To find deleted files on a disk, then, the examiner only needs to find directory entries with a
0xE5 in the first byte, indicating those that have been marked as deleted. The pointer to the firstcluster is still valid and, with luck, all of the clusters have been allocated in sequence. Once the examiner finds the beginning and end of the data, it can be copied into a new file and viewed.
The Use of Automated Tools in Computer Forensics Examinations
To ensure reliable discovery and reporting, automated computer forensics may be employed to
augment the examiner. A discussion about the use of automated tools in compute forensics
exams can be found in the article 'The "Tools Proven in Court" Question' by Steve Hailey,
available from . The tool, the particular exam,
and the examiner should be able to pass all of the tests brought up in this article:
1. Was the evidence gathered and verified in a sound manner?
2. Was a chain of custody maintained?
3. Is the ownership and licensing appropriate for the tools used?
4. Was the proper examination environment being maintained?
5. Can the results of the technical analysis be duplicated using other tools?
6. Does the Analyst understand what the tools they use are actually doing, or are they
merely taking for granted what an automated process is reporting?
7. Do other professionals use the same techniques and methodology?
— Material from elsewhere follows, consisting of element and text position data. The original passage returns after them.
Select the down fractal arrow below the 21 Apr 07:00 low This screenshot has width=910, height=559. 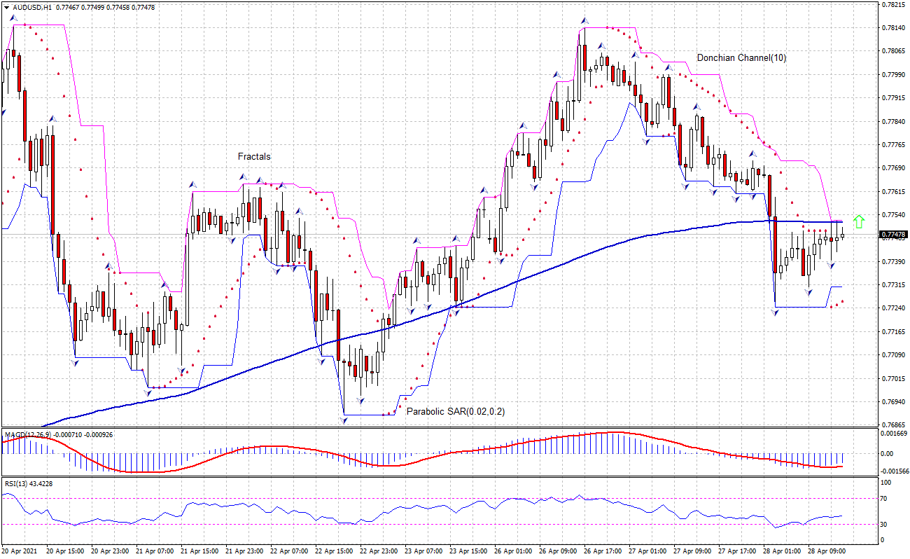pos(148,393)
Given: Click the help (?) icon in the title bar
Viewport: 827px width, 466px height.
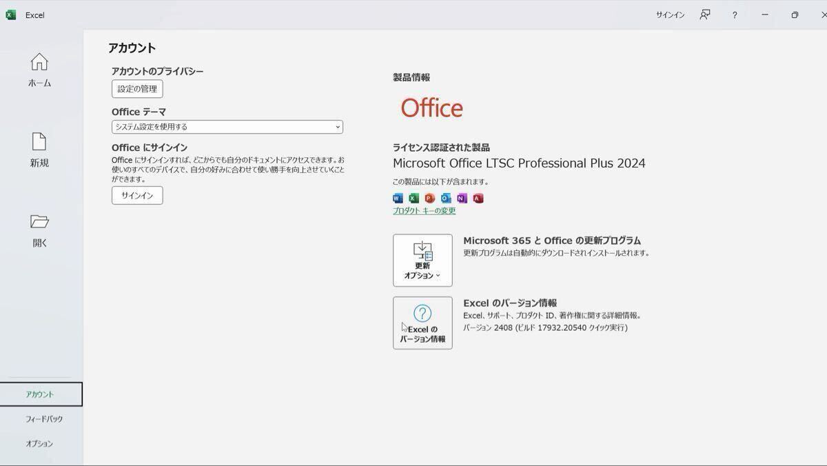Looking at the screenshot, I should (x=735, y=14).
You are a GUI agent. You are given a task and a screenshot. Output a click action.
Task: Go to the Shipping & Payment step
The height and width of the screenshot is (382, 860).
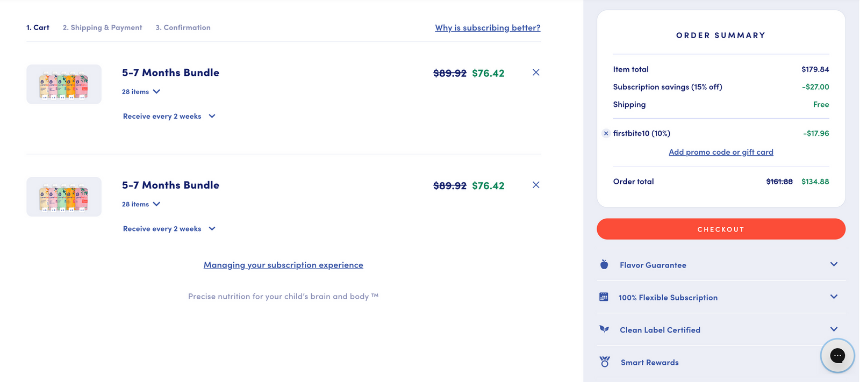click(x=102, y=27)
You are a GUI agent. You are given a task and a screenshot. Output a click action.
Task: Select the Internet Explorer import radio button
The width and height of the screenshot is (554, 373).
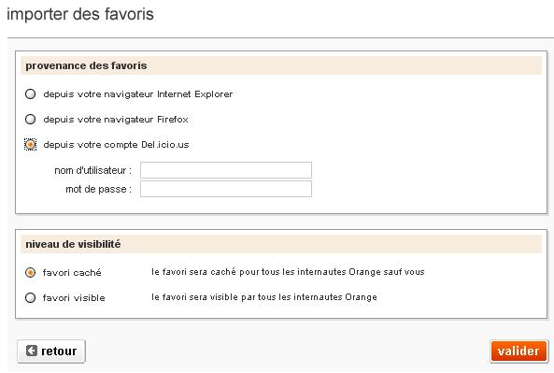(31, 94)
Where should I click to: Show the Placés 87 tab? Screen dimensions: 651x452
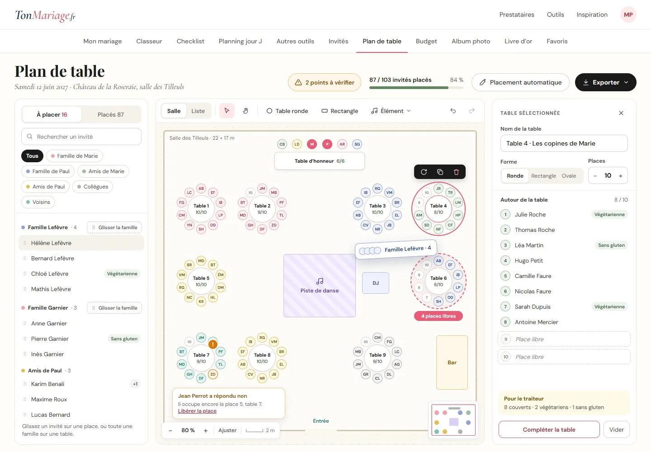pyautogui.click(x=111, y=114)
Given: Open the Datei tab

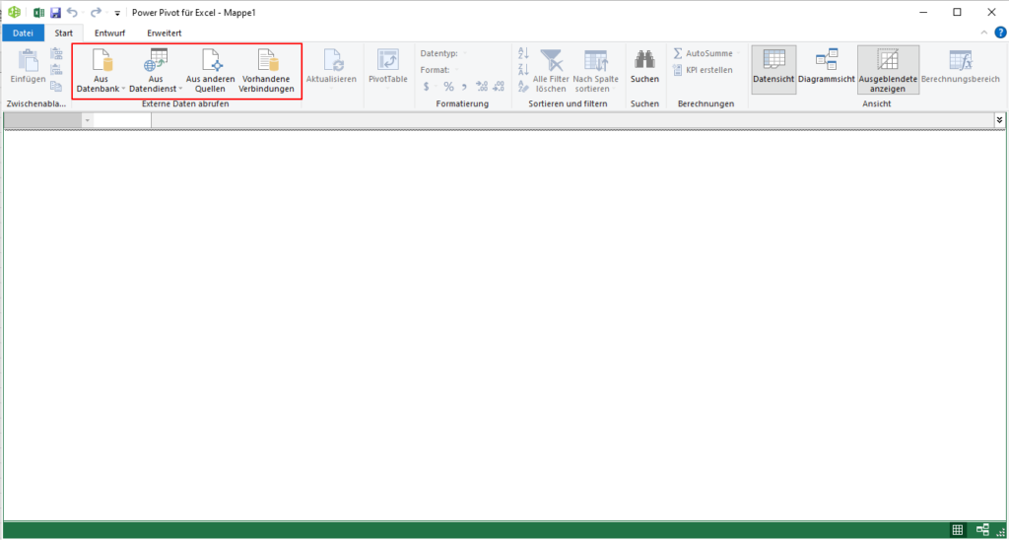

8. Is the Analyst technically capable of defending/supporting their interpretation of the
evidence?
The Tests:
• Has or can the expert's technique or theory been/be tested?
• Has the technique or theory has been subject to peer review and publication?
• Is the potential rate of error of the technique or theory known, and accepted?
• Are standards controlling the technique's operation in existence and are they maintained?
• Has the theory or method been generally accepted by the scientific community?